---- INFORMATION
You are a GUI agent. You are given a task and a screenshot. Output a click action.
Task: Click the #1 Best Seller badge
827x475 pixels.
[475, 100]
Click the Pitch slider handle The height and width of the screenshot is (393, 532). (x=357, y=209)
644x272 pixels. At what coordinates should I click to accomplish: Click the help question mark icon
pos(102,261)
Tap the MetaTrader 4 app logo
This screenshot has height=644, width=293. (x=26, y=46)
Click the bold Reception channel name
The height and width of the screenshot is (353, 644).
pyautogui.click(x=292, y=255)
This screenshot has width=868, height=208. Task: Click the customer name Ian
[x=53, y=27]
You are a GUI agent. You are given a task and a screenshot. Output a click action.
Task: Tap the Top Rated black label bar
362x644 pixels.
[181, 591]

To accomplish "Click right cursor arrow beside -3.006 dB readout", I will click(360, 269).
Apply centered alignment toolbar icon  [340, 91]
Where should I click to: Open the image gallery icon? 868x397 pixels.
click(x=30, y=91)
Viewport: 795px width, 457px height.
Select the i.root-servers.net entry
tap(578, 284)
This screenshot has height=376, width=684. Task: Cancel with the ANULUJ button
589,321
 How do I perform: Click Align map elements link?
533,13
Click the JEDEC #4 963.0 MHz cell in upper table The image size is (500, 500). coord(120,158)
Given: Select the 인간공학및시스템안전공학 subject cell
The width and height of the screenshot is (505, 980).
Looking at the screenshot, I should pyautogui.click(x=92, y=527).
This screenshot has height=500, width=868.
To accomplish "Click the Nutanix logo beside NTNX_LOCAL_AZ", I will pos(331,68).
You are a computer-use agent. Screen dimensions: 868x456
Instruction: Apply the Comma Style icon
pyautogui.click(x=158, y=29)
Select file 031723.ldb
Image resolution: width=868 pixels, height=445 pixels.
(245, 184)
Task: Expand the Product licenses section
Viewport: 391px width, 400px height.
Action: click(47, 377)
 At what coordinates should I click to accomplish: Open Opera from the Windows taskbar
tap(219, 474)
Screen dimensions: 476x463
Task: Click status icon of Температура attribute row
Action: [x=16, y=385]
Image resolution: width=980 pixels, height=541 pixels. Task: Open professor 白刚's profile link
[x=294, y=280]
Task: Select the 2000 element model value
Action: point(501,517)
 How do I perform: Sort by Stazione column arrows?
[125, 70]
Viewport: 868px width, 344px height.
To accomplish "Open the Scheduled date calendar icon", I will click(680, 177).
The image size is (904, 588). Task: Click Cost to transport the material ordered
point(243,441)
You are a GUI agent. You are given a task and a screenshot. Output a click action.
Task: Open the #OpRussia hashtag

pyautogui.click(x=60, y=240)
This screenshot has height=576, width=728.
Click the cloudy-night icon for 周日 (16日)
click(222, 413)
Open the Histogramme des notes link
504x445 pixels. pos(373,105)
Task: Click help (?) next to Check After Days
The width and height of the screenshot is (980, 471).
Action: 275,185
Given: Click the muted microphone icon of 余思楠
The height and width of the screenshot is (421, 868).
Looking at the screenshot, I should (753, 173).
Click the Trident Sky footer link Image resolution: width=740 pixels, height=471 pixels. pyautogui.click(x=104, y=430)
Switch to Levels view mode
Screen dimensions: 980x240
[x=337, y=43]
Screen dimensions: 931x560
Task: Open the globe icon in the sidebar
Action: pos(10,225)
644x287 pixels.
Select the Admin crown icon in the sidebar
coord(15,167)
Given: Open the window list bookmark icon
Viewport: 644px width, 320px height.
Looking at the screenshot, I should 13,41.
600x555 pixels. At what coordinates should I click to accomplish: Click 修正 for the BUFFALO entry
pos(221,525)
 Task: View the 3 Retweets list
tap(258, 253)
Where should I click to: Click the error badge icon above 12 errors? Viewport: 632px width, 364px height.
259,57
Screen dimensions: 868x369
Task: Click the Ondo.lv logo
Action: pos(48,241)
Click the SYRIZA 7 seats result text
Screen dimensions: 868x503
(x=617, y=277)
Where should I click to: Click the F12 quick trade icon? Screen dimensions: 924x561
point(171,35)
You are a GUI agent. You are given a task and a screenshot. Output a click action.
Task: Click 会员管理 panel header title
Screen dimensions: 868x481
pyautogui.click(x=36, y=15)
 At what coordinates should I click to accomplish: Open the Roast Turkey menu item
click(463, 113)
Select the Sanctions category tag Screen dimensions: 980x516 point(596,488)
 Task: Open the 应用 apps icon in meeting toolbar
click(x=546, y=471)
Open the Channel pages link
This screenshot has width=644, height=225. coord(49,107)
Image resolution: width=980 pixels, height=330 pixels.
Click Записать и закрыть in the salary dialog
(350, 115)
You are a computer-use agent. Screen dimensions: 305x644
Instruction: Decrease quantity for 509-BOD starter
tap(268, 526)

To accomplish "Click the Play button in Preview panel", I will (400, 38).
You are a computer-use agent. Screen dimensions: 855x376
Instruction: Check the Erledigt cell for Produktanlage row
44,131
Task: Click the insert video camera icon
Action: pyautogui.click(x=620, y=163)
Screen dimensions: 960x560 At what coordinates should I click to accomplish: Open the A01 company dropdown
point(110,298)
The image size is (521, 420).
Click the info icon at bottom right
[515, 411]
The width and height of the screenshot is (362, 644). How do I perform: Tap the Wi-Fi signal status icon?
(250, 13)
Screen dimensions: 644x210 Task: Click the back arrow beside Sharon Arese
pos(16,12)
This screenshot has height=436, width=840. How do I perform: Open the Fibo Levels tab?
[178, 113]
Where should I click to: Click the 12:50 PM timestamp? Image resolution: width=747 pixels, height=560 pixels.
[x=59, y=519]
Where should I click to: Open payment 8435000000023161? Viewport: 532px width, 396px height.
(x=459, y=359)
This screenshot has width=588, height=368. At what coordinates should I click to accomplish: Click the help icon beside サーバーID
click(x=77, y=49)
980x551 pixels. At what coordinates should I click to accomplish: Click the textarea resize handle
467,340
--------
◆ EXERCISE REQUIREMENTS
Where the word "will" shows up in a line of the listing, return that line.

◆ ANSWER
To accomplish "Click right cursor arrow beside -3.006 dB readout", I will click(360, 269).
To accomplish "Click the Nutanix logo beside NTNX_LOCAL_AZ", I will pos(331,68).
To accomplish "Open the Scheduled date calendar icon", I will click(680, 177).
To accomplish "Click the Play button in Preview panel", I will (400, 38).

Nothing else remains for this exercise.